> [ACTIVITY]:
Copy the lines below, please, starting with the one that contains "This screenshot has height=1002, width=1150." and ending with the last. Pictures stay out.

----

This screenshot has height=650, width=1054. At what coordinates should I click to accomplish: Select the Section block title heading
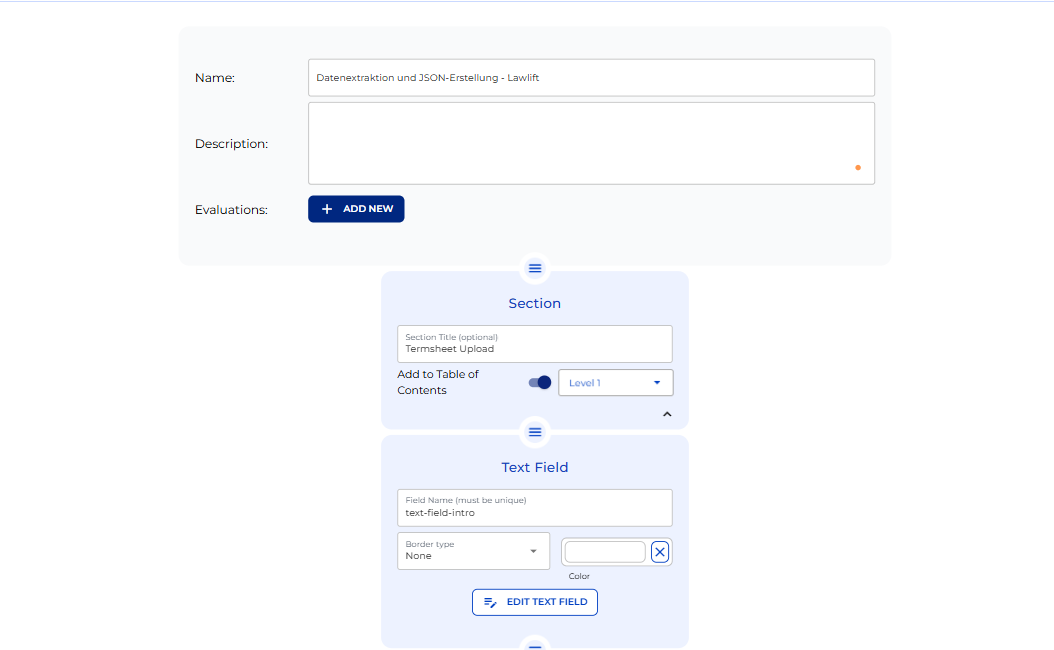[x=534, y=303]
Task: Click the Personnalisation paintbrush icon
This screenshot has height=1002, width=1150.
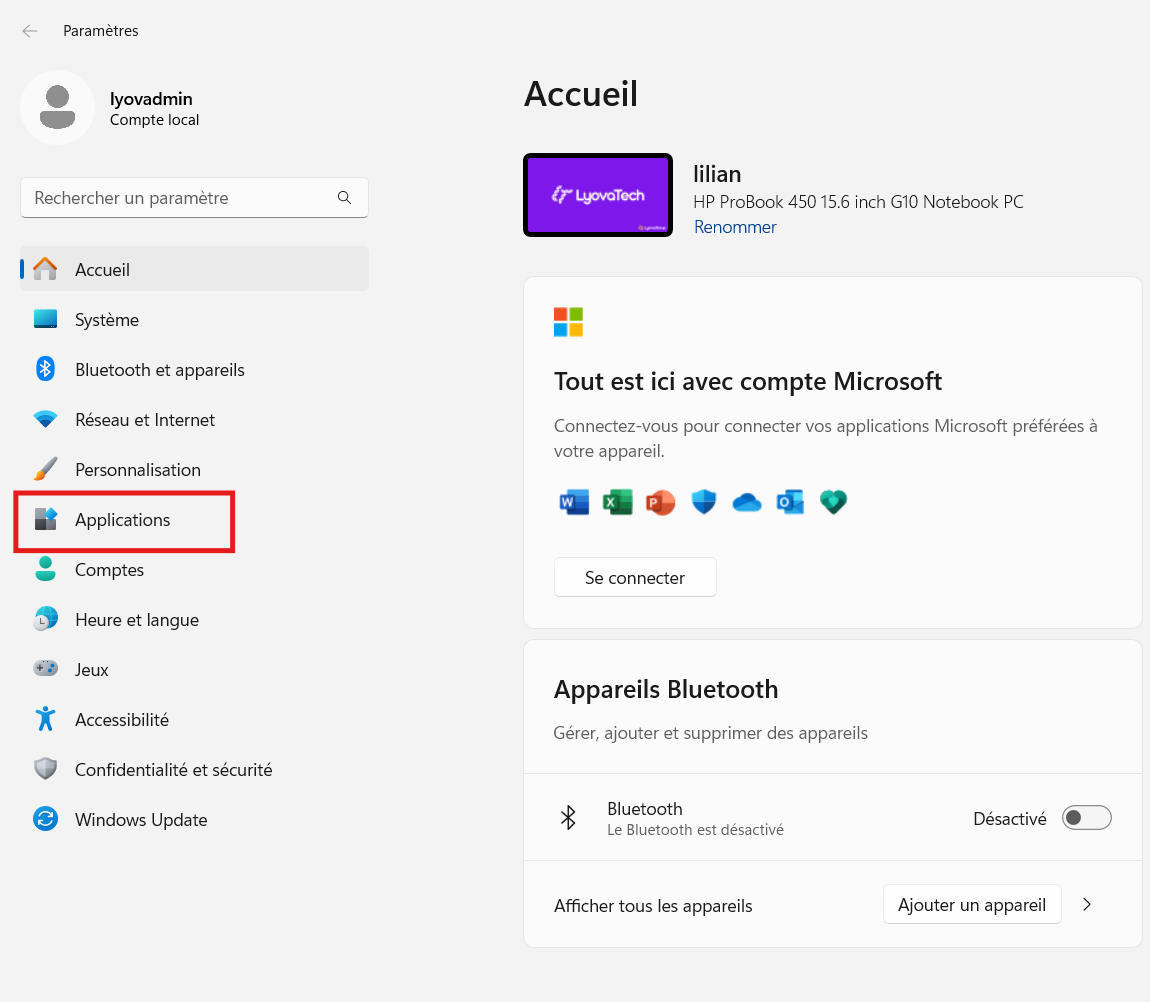Action: pos(45,469)
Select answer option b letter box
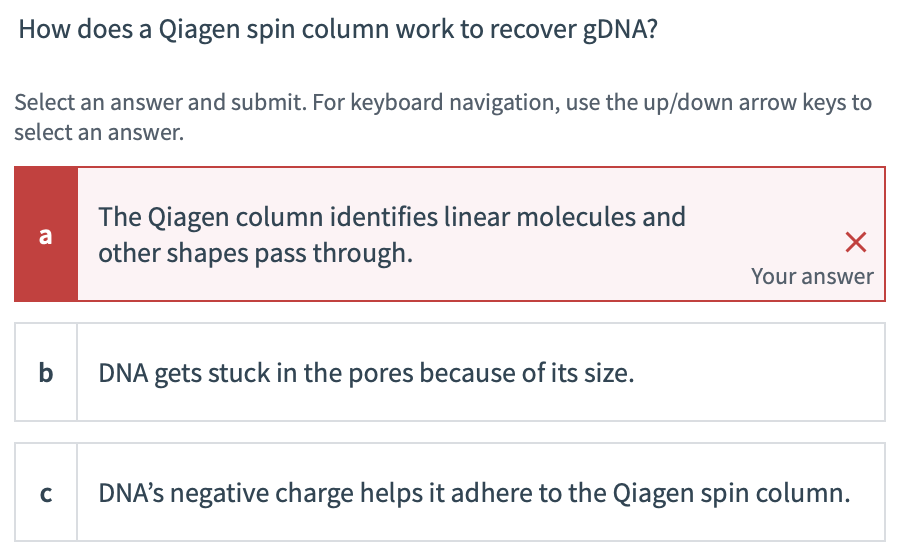Viewport: 904px width, 556px height. 46,372
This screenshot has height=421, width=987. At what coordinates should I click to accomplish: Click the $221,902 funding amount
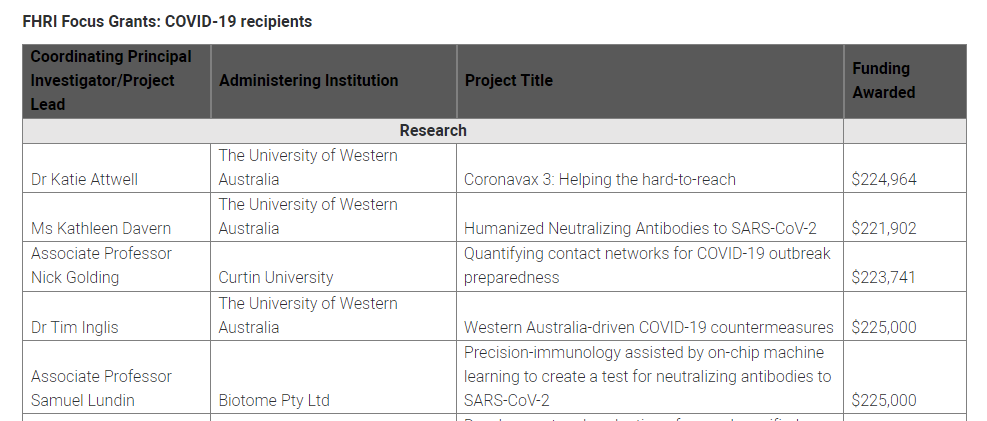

----

> [ANSWER BOX]:
This screenshot has height=1002, width=1150.
Action: pos(45,469)
Select answer option b letter box
Viewport: 904px width, 556px height. 46,372
This screenshot has height=421, width=987. At what coordinates should I click to accomplish: Click the $221,902 funding amount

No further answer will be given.